**TASK BRIEF**
Repeat each record below exactly, omitting whatever pictures appear in it.

-------- EXERCISE DATA --------

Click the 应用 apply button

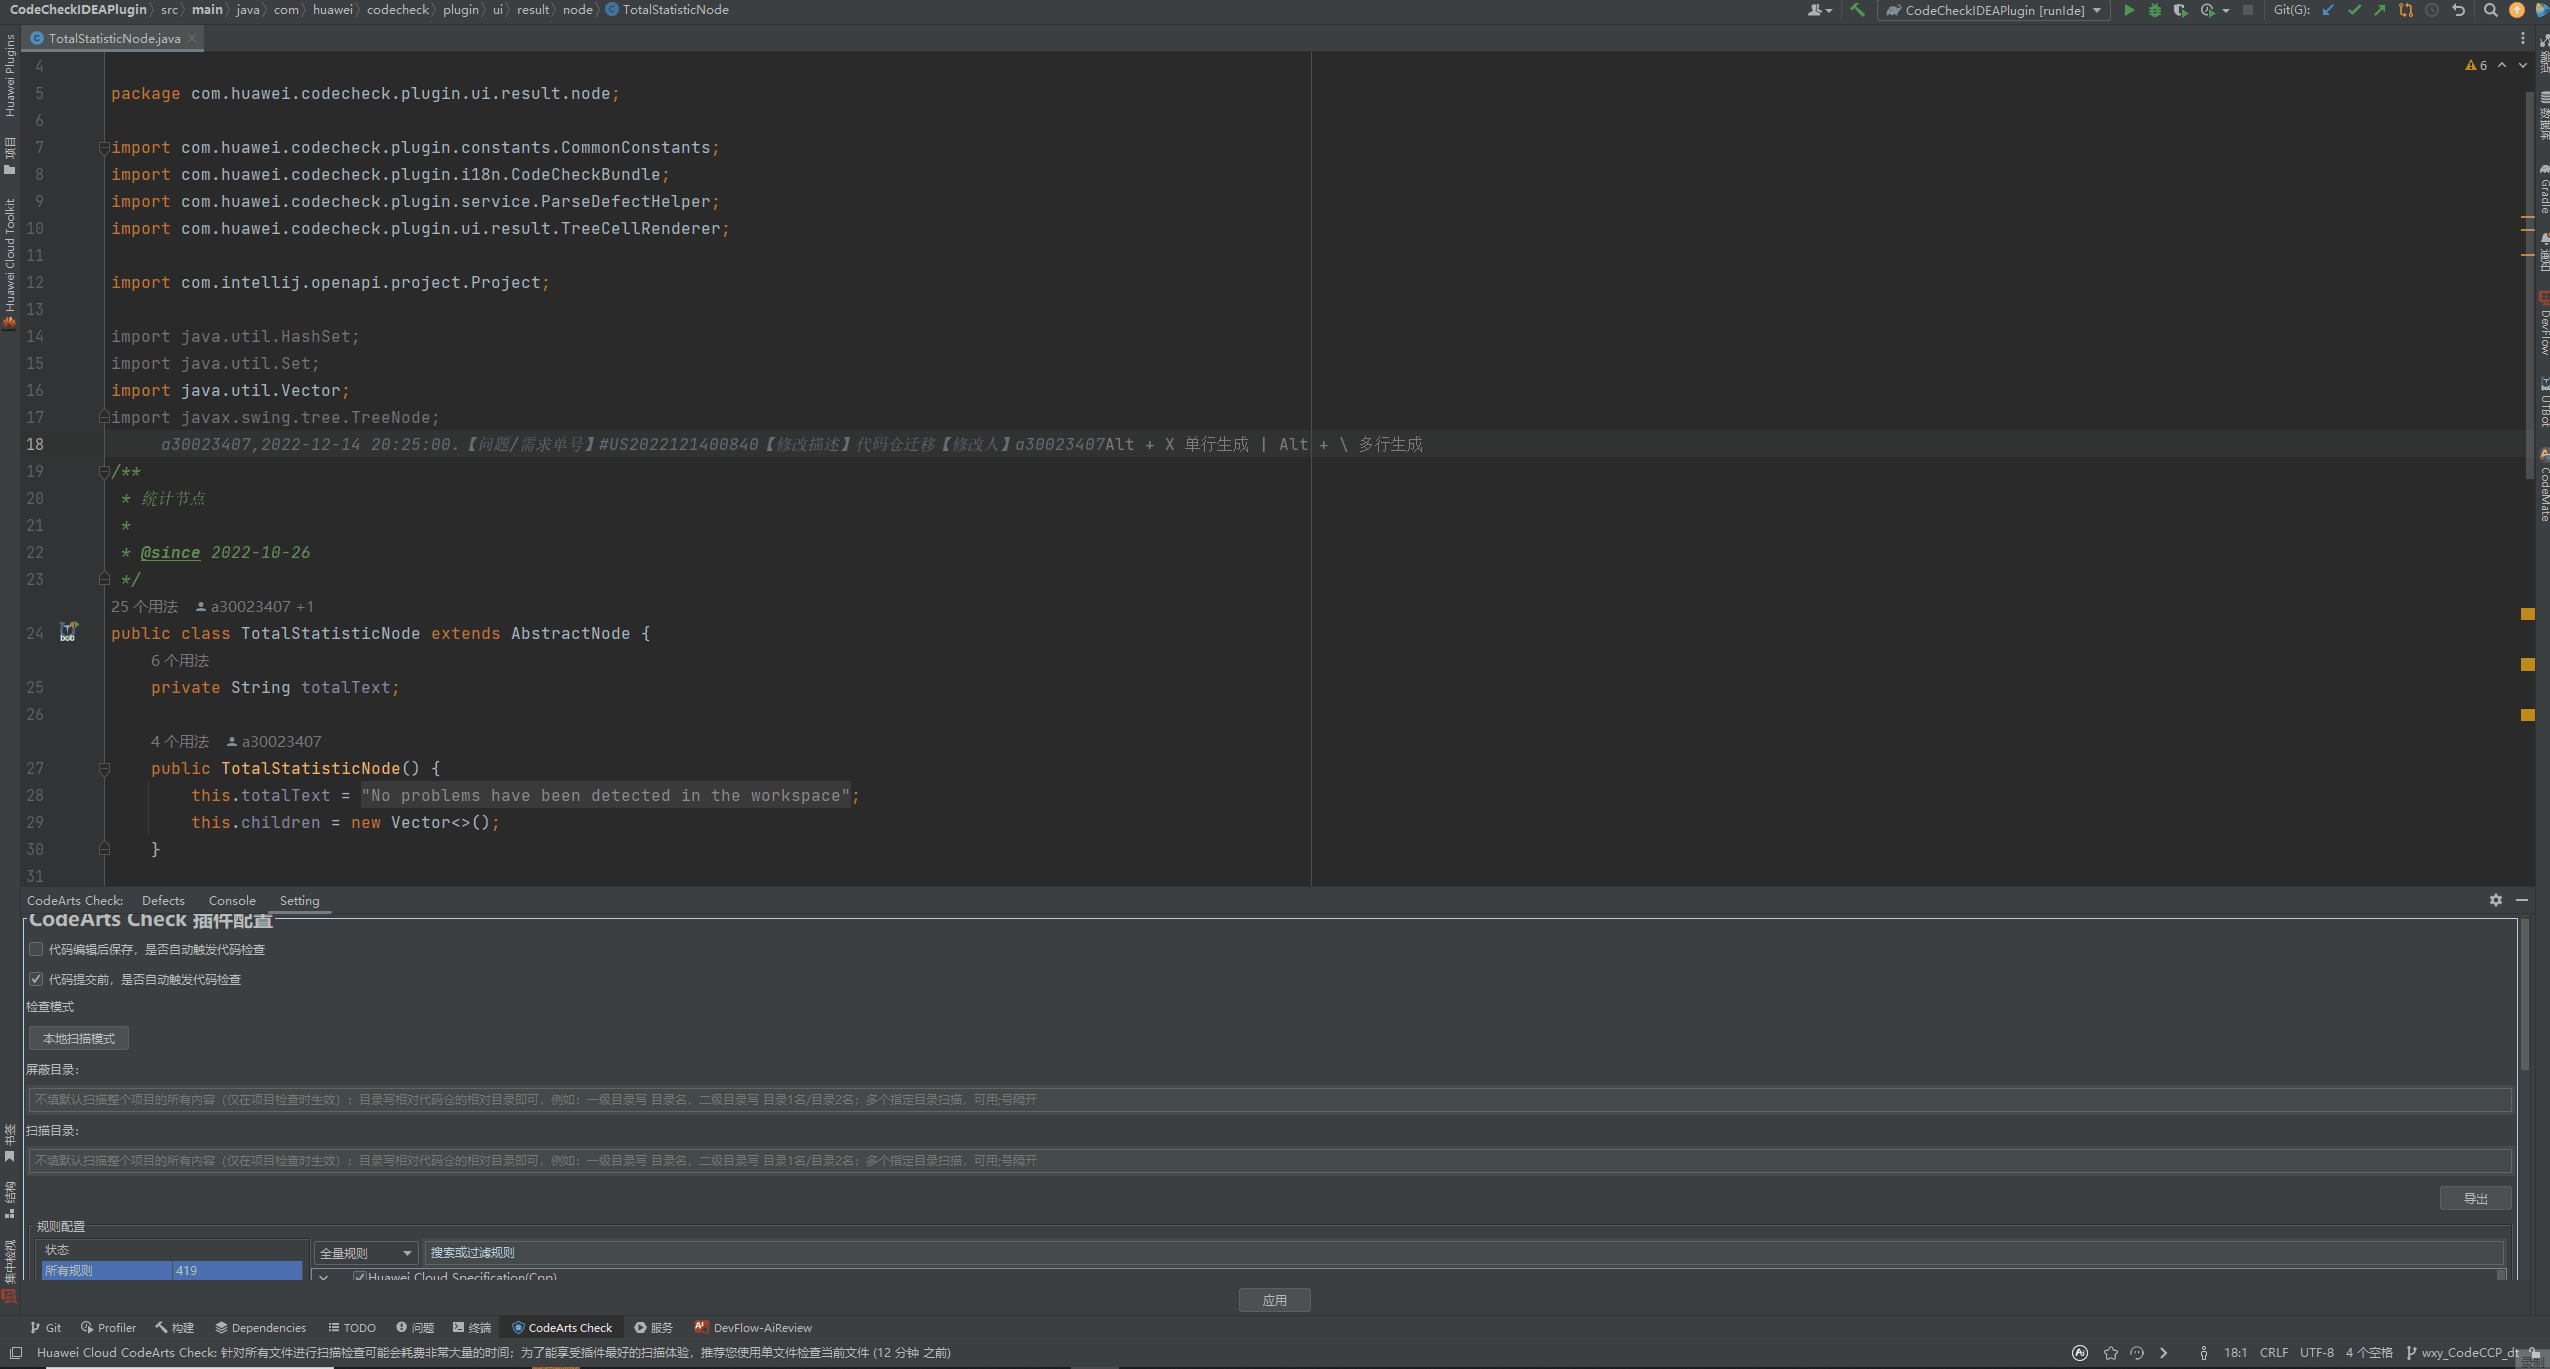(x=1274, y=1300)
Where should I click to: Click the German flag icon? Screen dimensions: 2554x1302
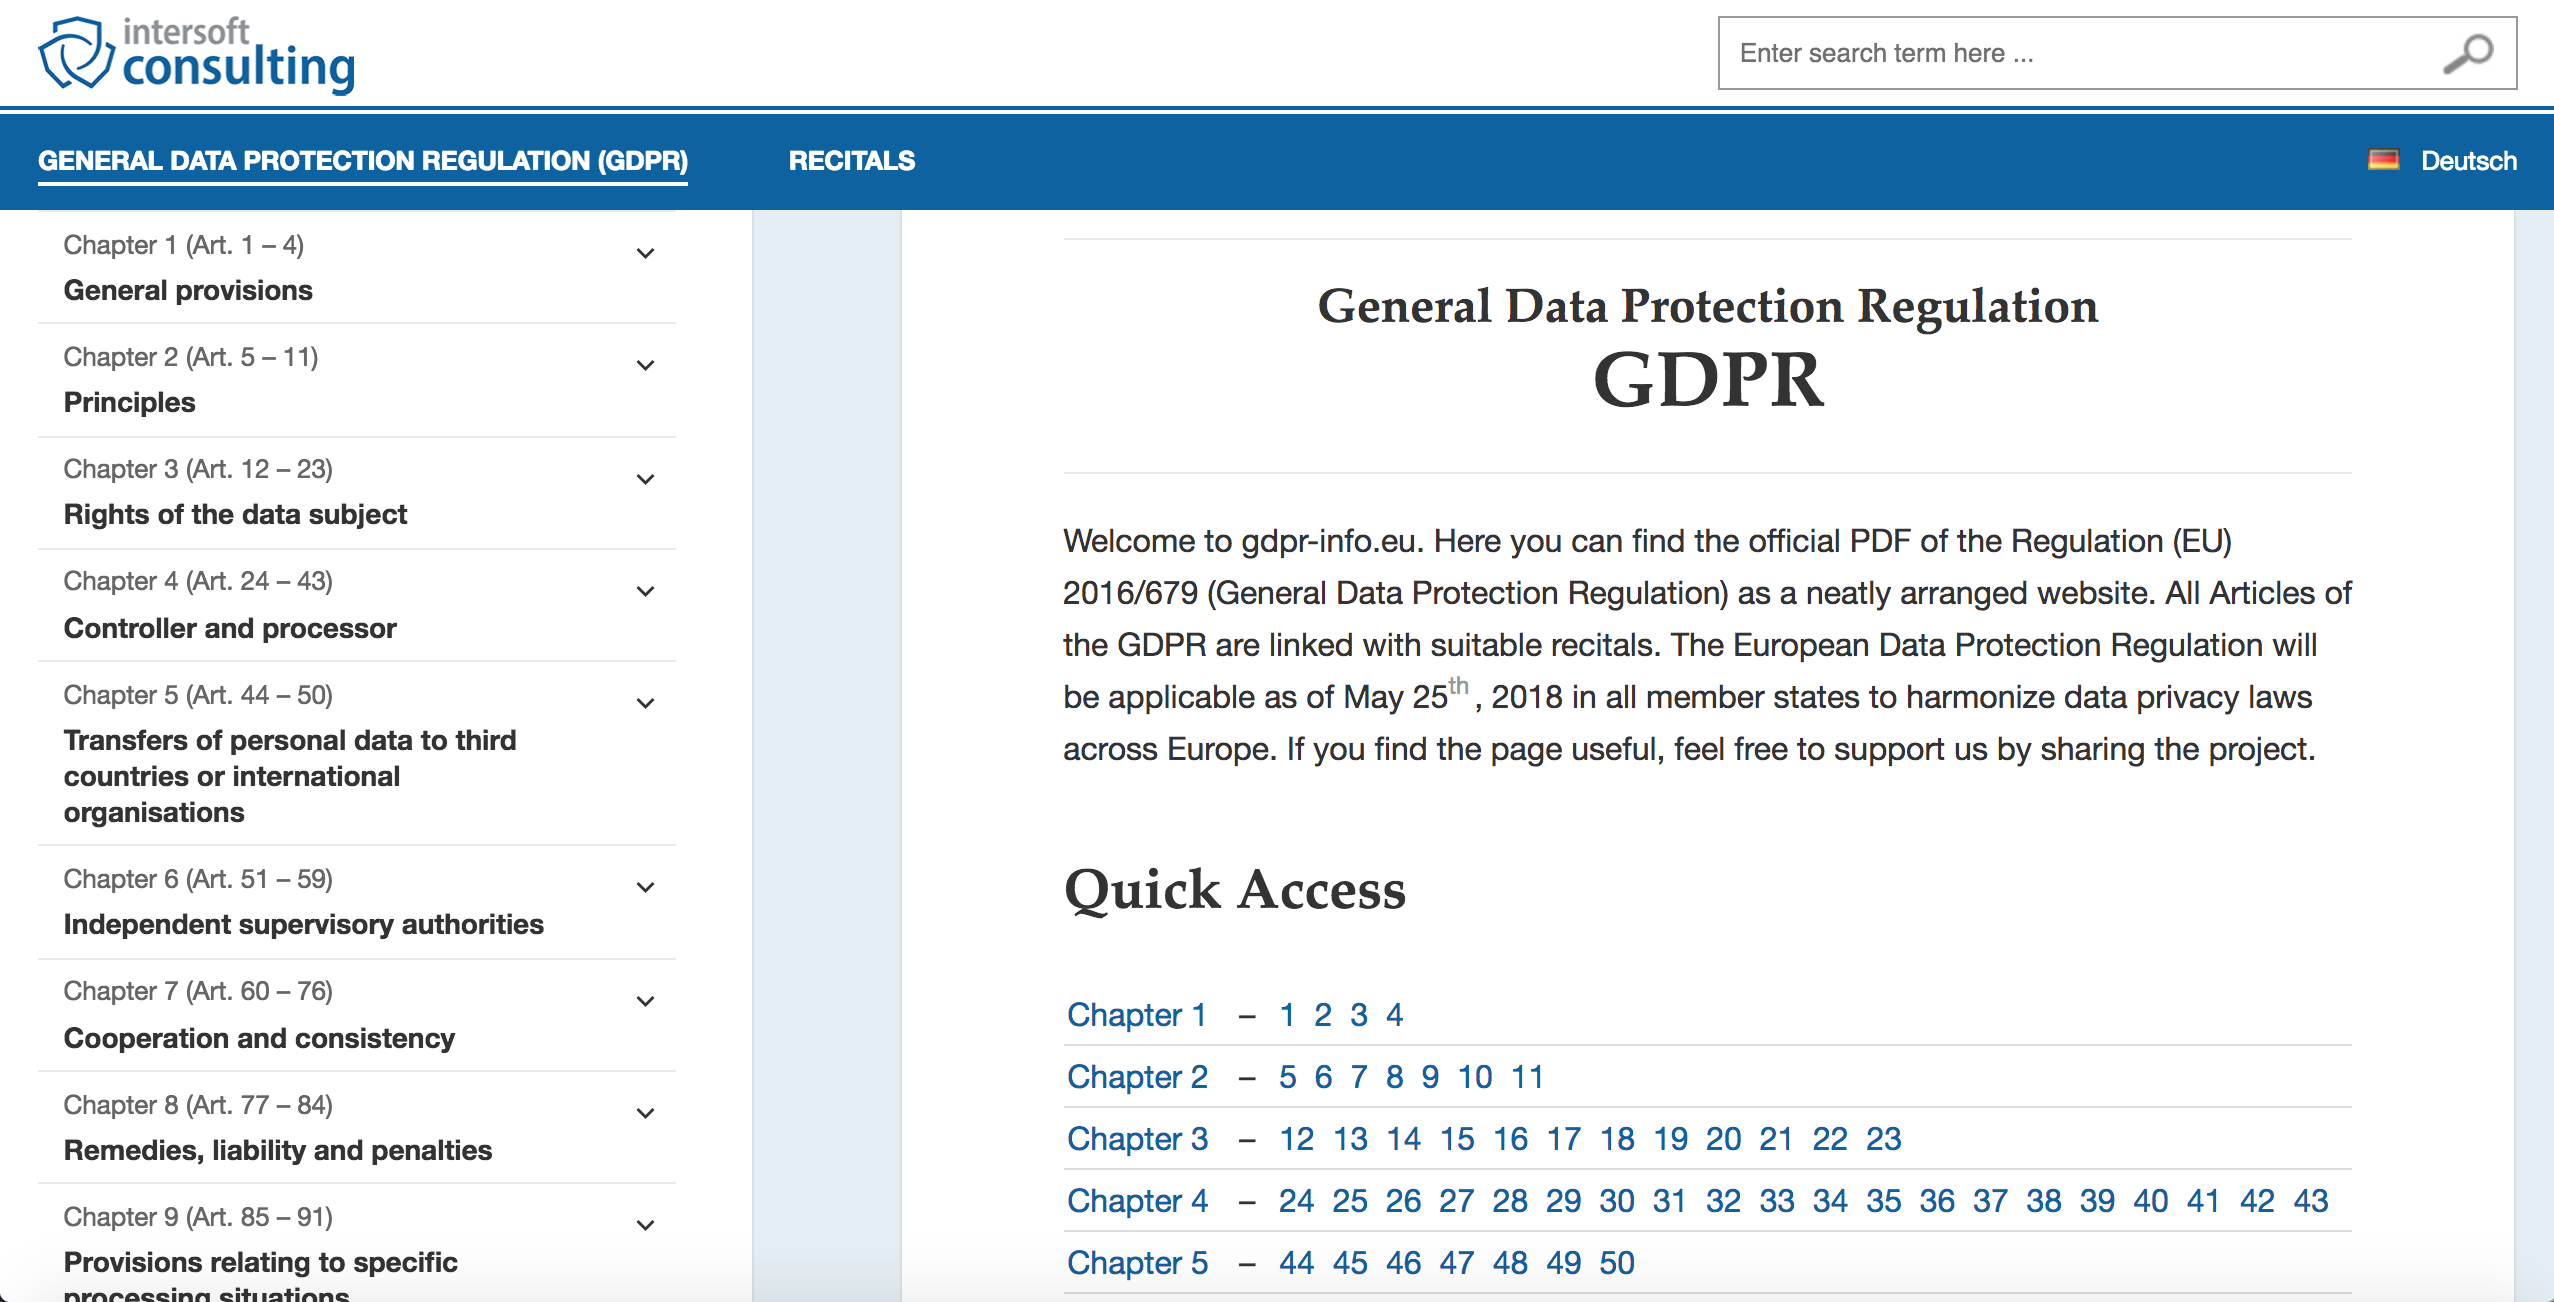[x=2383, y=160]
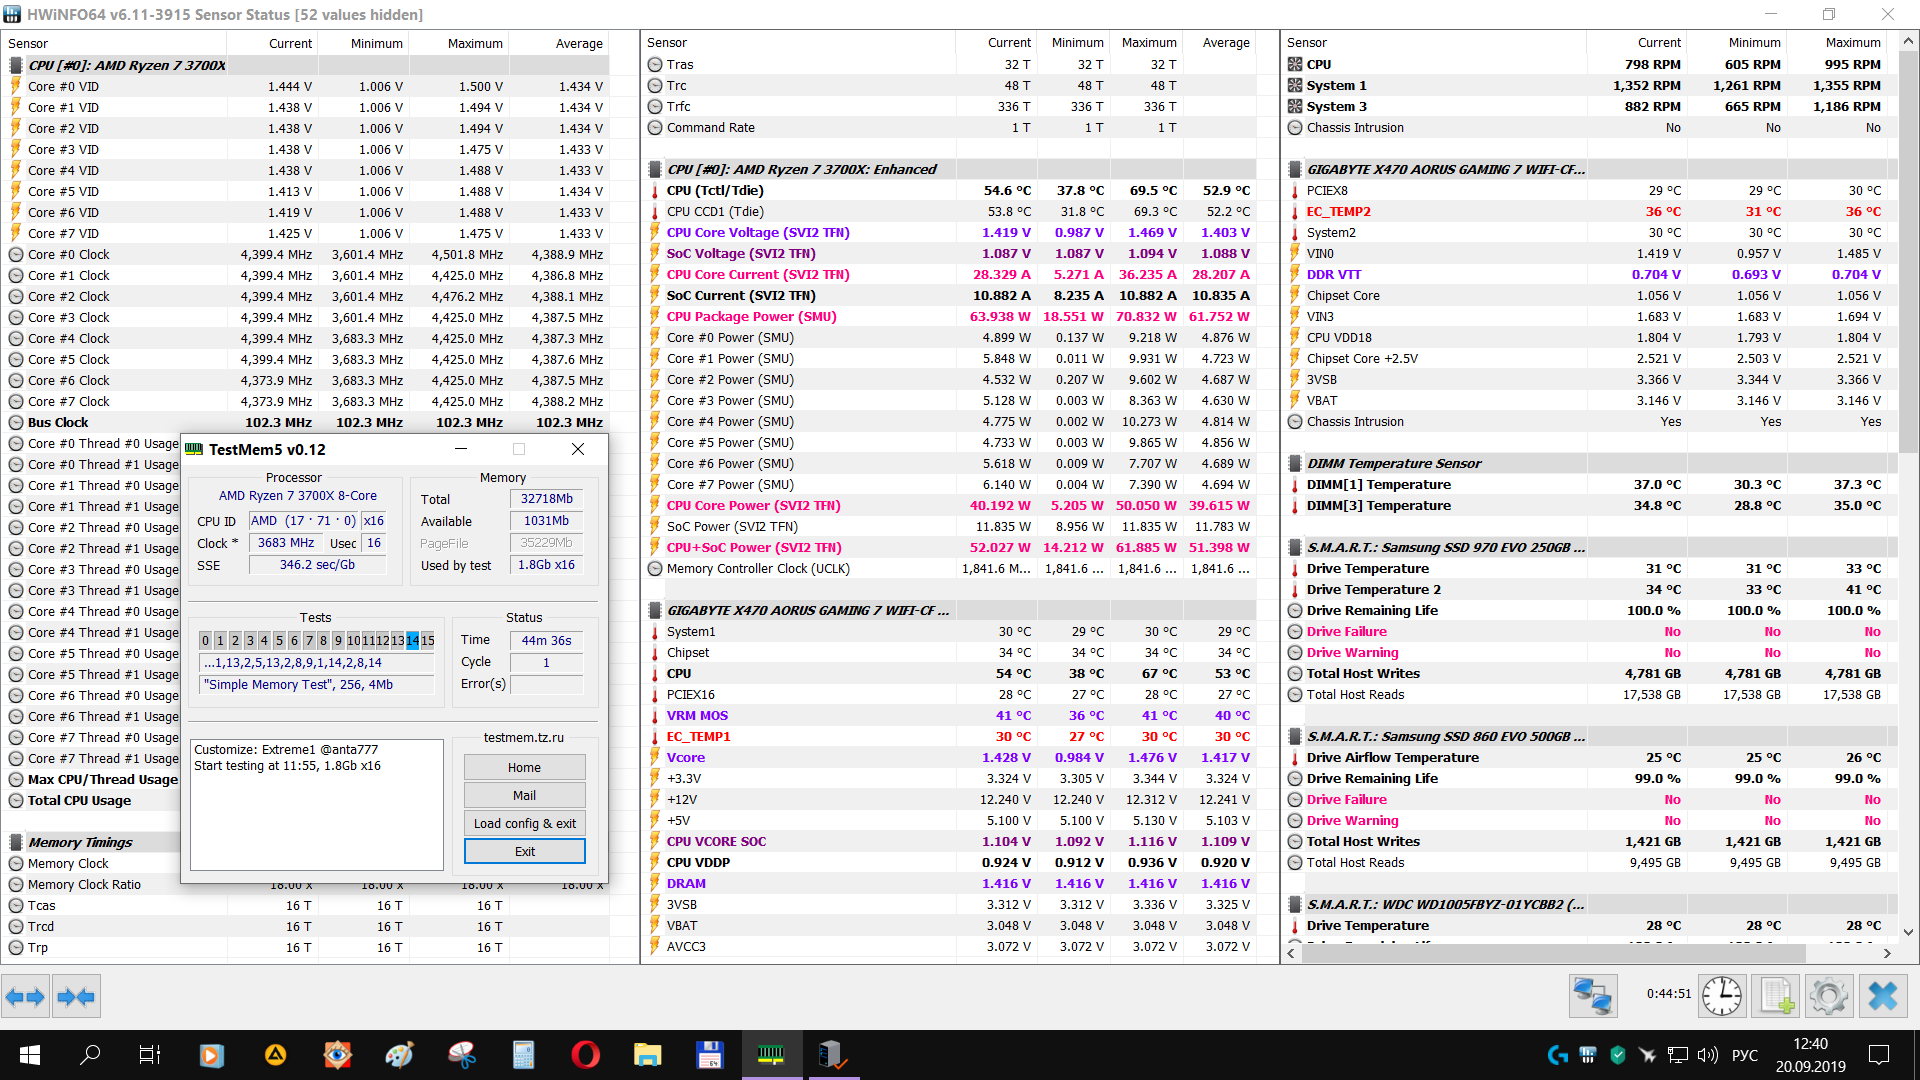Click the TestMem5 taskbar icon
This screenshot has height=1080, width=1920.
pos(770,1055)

--------

**RESPONSE AREA**
Click the 应用 apply button

(x=1274, y=1300)
Where should I click to: Click the German flag icon? Screen dimensions: 2554x1302
[x=2383, y=160]
Click the TestMem5 taskbar icon
This screenshot has height=1080, width=1920.
pos(770,1055)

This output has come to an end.